Classification for Choropleth Maps

Objectives

  1. Talk about Classification
  2. Do Classification: Event 07


The set of classification methods is large (Dent p. 145), but there are a few to remember:

Then a lot of ones that you might need to use once in a while

  • Arithmetic progression: constant increase (decrease) in "width" of class
  • Geometric progression: constant multiplier used to derive width of class
  • Jenk's Iterative ("optimal") minimize within class standard deviations (variance) [ESRI calls this "natural breaks"]
    (see Dent 147-149 on use of F-ratio and weighting)
  • Arbitrary breaks: given externally (laws, regulations, natural process)
  • Standard deviations: statistical distribution
  • Nested Means works by successive halving at the mean (2,4,8,16, ...)

    • Objectives of class interval selection

    (after Jenks and Coulson 1963)


    Encompass full range of the data
    No overlapping values
    No vacant classes
    Enough classes to retain "accuracy" (Resolution?); or too many to inflate accuracy
    Divide into reasonably equal groups / logical mathematical relationship


    These criteria cannot be satisfied simultaneously!
    What kind of equality: along number line of attribute value? number of objects? area?
    Outliers create gaps; graphic symbols (grey shades) have limitations; arbitrary spatial units

    Special Concerns:

    Not all attributes are uni-directional. Not all class breaks are really under your control.

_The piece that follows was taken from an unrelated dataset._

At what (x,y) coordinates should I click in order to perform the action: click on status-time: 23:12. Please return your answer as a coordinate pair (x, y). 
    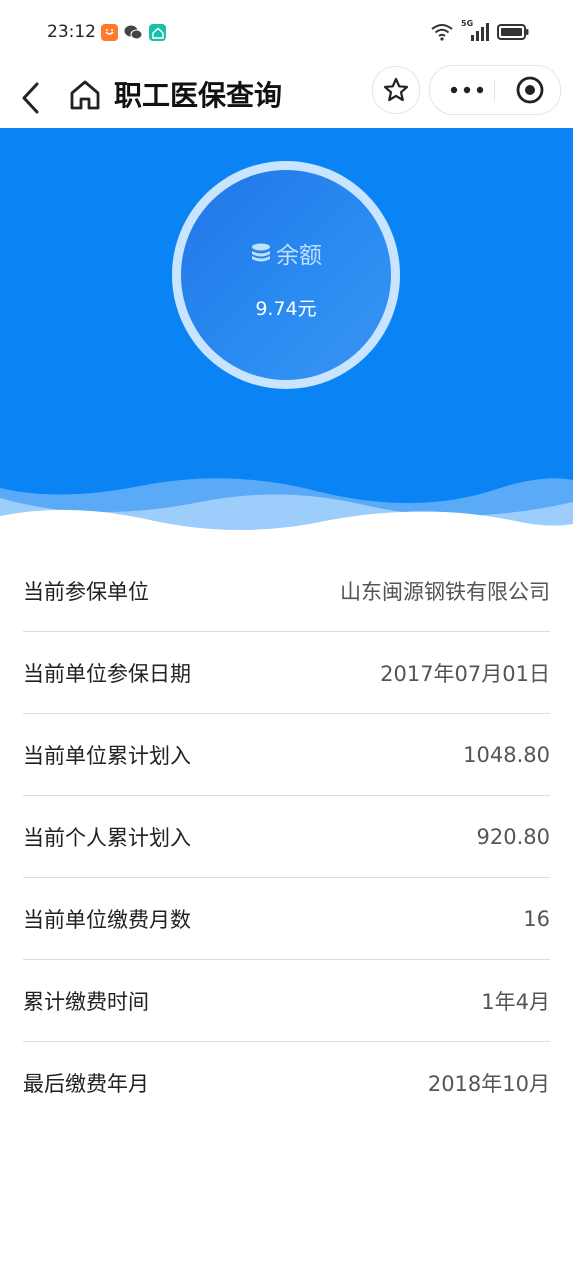
    Looking at the image, I should click on (72, 32).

    Bi-polar data: Zero in the middle; two scales (two hues?)
    Fixed external breaks from regulation, physical limits, etc.
    (freezing point of water? carrying capacity...)

    Reminder about Raw Values:

    Choropleth maps have imposed an abitrary set of objects on the landscape, so the distribution of the variable has been gathered into unequally sized units.
    [This is often called the "Modifiable Areal Unit Problem" (MAUP) in statistical geography.]
    Consequently, a raw value (like a count or a total for a unit) records partially how big the spatial unit is, not just how concentrated the phenomenon is at that place.
    Conversion to a rate (of some kind) [or cartographers will call it a derived value] provides a way to standardize to remove the effect of different sized spatial units.
    Examples:

     Raw value:   Derived value:
     Population

      population density (persons/area)

    distance to nearest person (square root(area)/persons)

     Tax revenue in $   $ of tax revenue / person
     Number of persons who can read  Percent of adult population who are literate


    Version of 11 April 2003